Since the first report of a gastrointestinal tumor with an exocrine and a neuroendocrine component in 1924, several names have been used to describe tumors containing neuroendocrine and non-neuroendocrine components [7]. The term "MINEN" has been assigned to the tumor since 2017, and it comes to encompass a wide variety of tumors ranging from benign to malignant in nature, indicating the necessity of personalized assessment and treatment. In this article, we report two cases of resected biliary MINEN. Both patients underwent radical surgery based on the preoperative diagnosis of adenocarcinoma and were diagnosed with MINEN consisting of NEC and adenocarcinoma by postoperative pathological examination. The first patient with MINEN of the ampulla of Vater attained long-term survival through multidisciplinary treatment with surgery followed by adjuvant chemotherapy. While for the second patient with MINEN of the distal bile duct, it was decided not to administer adjuvant chemotherapy, despite being preferable, because of his poor performance status at the time of discharge.

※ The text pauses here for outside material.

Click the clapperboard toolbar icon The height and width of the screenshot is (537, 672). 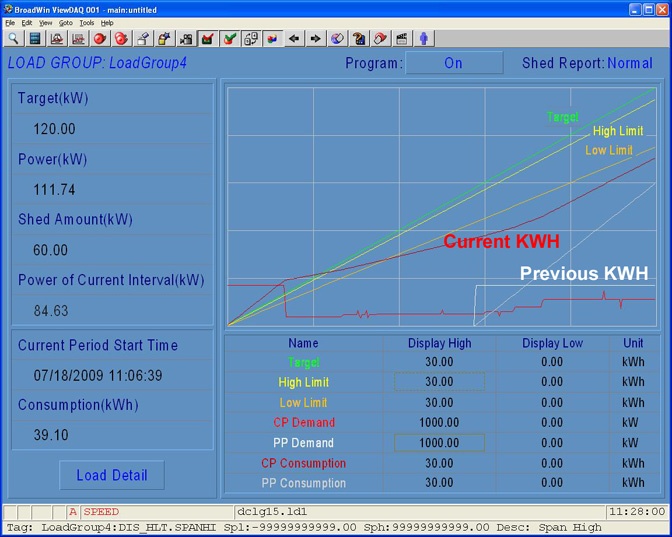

Due to the few numbers of cases and their heterogeneity, the standard treatment for MINEN, especially involving adjuvant therapy, is still controversial. In their systematic review of biliary MINEN, Wen et al. reported that incomplete resection, Ki-67 index (≥ 50), tumor stage, NEC grade, and non-NEC grade were prognostic factors for poor overall survival, and that adjuvant chemoradiotherapy for those patients may contribute to better overall survival [8]. Yoshimachi et al. also reported in their literature review of ampullary MANEC that multidisciplinary treatment including chemotherapy may improve the prognosis of patients with MANEC [9]. Several reports suggested that because the NEC component was the main determinant factor for prognosis of patients with MINEN, the regimen of adjuvant chemotherapy for MINEN should target the NEC component [9,10,11]. In our case of ampullary MINEN, since lymph node metastasis was composed of adenocarcinoma, careful discussion was needed to decide which components should be targeted for adjuvant chemotherapy. The Japanese Guidelines for the Treatment of Pancreatic and Gastrointestinal Neuroendocrine Neoplasms recommend that postoperative adjuvant chemotherapy for pancreatic and gastrointestinal NEC should be a platinum-based combination therapy such as cisplatin in addition to irinotecan or cisplatin and etoposide, similar to the treatment of small cell carcinoma. Following this guideline, we eventually selected the regimen of etoposide and cisplatin that targets the NEC component with the expectation that cisplatin can also suppress the progression of adenocarcinoma, resulting in a favorable clinical course. On the other hand, Hatano et al. also reported an ampullary MINEN case with lymph node metastasis of adenocarcinoma. The patient was administered adjuvant chemotherapy with tegafur/gimeracil/oteracil (S-1) and was alive without recurrence for 8 months [12]. According to the literature review reported by Yoshimachi et al., seven out of 15 cases of ampullary MINEN received adjuvant chemotherapy (oxaliplatin-based combination chemotherapy; n = 5, S-1; n = 2) [9]. In addition, Wen et al. reported that 22 out of 51 patients with biliary MINEN received adjuvant chemotherapy, and 21 of 22 received platinum-based combination therapy [8]. Thus, platinum-based combination therapy is likely to be the mainstream adjuvant chemotherapy for MINEN following radical resection.

Conclusion

In conclusion, we encountered two valuable cases of biliary MINEN. Considering the diversity of the individual cases, it is important to accumulate and share evidence-based experiences, which may lead to better outcomes in the future.